We investigated the effects of arterial
carbon dioxide tension on the myocardial tissue
oxygen tensions of subepicardium and subendocardium in the anesthetized dogs. The study was done in fourteen open-chest mongrel dogs, weighing 13 +/- 1 kg, anesthetized with
sodium pentobarbital (30 mg.kg-1 iv), and mechanically ventilated with 100%
oxygen to maintain normocapnia. End tidal CO2 fraction (FECO2) was monitored continuously by capnograph. Regional myocardial tissue PO2 was measured using a monopolar polarographic needle
electrode. Two pairs of combined needle sensors were carefully inserted, one in the epicardial and the other in the endocardial layer of the beating heart. Electromagnetic blood flow probe was applied on the left anterior descending artery (LAD).
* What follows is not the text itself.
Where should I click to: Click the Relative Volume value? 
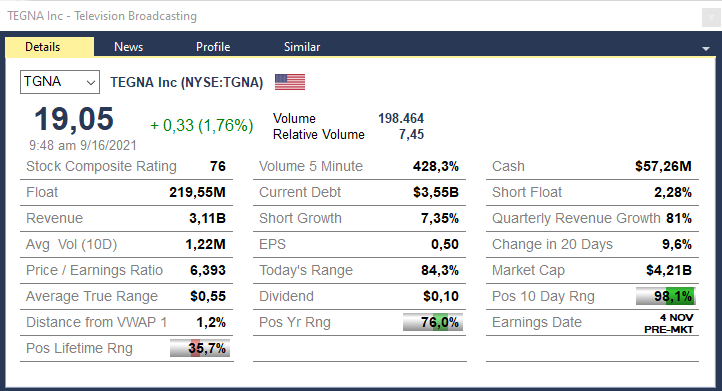pyautogui.click(x=411, y=134)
After a stable normocapnic ventilation,
hypocapnia was induced by increasing the respiratory rate, and this mechanical
hyperventilation was kept fixed throughout the experiments. To induce
hypercapnia, exogenous
carbon dioxide was added to the inspired gas step-wise until FECO2 reached 10%. Hypocapnic
hyperventilation (PaCO2: 22 mmHg) invariably resulted in a significant reduction of coronary blood flow (LADBF) and left ventricular myocardial tissue PO2 in both epicardial and endocardial layers, while addition of
carbon dioxide to the inspired gas (hypercapnic
hyperventilation) reversed the change by increased LADBF and arterial PaCO2 in a dose-dependent manner. These results indicate that injudicious and severe hypocapnic
hyperventilation may induce impaired myocardial tissue perfusion and oxygenation although normal cardiac output and arterial blood oxygenation are maintained.